» What the exercise asks: What lines below contain the string "dropdown"? List them all.

(Stored data entries)
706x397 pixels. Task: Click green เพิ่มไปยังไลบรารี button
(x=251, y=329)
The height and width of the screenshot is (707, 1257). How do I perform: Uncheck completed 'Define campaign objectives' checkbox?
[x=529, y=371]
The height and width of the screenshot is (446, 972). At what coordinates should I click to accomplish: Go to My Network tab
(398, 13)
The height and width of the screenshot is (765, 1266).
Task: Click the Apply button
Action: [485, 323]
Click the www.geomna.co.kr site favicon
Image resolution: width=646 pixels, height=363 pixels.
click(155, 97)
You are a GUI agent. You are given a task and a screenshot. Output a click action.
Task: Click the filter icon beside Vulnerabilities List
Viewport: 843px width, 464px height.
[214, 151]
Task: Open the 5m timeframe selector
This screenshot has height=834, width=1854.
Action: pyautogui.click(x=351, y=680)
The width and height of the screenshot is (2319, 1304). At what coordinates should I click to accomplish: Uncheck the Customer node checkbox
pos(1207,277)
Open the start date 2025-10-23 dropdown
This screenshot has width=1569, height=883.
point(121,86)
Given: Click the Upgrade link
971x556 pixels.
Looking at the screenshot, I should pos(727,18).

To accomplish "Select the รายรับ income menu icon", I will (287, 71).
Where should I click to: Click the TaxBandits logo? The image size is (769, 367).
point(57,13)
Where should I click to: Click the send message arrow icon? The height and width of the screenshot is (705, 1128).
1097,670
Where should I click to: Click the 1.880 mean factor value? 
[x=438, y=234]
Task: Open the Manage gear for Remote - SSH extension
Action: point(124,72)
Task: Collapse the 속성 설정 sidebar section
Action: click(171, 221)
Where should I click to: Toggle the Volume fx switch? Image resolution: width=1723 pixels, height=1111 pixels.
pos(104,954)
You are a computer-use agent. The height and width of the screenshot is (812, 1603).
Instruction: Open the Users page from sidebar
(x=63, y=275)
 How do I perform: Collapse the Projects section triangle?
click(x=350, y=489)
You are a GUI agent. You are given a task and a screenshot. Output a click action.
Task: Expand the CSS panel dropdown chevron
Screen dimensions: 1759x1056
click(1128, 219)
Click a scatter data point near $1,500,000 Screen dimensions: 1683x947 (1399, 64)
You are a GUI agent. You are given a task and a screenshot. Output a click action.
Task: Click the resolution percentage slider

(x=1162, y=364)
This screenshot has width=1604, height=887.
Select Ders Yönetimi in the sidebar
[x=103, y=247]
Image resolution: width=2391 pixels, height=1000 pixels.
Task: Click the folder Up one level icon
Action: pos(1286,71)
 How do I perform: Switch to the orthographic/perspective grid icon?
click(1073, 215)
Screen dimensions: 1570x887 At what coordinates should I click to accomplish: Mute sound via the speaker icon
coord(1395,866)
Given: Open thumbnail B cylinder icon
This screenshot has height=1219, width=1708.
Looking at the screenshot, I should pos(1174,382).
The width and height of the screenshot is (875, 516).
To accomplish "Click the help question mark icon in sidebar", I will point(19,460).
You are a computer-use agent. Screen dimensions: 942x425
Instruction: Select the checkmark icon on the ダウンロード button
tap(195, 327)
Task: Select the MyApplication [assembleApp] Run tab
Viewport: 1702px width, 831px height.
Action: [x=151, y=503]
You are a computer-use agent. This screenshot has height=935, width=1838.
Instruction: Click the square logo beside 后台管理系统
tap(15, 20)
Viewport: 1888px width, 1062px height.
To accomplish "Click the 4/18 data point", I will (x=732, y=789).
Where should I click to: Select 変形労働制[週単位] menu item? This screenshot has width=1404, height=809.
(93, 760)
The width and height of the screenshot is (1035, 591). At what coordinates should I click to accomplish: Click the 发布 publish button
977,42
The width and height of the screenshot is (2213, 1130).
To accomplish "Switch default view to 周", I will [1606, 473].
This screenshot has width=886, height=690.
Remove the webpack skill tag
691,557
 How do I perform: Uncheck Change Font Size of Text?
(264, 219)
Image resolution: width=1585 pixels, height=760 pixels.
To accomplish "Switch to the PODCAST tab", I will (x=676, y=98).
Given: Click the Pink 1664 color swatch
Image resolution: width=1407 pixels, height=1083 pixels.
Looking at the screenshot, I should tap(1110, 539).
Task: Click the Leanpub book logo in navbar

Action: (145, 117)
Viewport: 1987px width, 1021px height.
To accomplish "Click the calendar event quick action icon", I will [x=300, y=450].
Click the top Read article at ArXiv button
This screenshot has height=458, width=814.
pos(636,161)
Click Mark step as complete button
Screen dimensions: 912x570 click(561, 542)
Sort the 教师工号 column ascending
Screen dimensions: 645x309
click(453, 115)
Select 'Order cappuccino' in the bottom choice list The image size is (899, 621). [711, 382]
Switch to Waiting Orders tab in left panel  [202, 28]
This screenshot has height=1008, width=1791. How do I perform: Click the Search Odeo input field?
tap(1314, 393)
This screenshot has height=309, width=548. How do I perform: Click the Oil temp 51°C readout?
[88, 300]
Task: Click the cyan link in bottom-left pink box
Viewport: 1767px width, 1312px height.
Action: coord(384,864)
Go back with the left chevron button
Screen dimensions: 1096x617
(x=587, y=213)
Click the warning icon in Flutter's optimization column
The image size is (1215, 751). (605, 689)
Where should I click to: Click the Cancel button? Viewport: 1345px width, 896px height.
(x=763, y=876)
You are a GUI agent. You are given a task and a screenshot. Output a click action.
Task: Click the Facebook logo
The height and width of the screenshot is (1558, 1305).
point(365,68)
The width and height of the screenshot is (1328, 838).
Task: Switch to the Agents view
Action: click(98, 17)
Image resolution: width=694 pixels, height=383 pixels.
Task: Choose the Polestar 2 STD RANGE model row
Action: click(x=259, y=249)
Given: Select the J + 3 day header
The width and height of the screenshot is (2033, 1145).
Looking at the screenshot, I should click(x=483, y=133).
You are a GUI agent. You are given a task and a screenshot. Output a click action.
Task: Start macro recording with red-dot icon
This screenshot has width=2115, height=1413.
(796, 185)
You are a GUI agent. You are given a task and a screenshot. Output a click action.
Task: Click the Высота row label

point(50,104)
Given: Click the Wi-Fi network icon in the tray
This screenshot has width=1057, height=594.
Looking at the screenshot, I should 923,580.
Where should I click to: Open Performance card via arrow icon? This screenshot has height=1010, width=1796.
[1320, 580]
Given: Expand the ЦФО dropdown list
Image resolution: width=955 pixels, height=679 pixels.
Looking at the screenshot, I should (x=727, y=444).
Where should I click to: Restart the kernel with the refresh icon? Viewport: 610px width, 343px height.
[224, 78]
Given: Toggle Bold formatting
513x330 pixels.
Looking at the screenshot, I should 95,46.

» Result of the task:
Open the start date 2025-10-23 dropdown
Task: Expand the CSS panel dropdown chevron
Given: Expand the ЦФО dropdown list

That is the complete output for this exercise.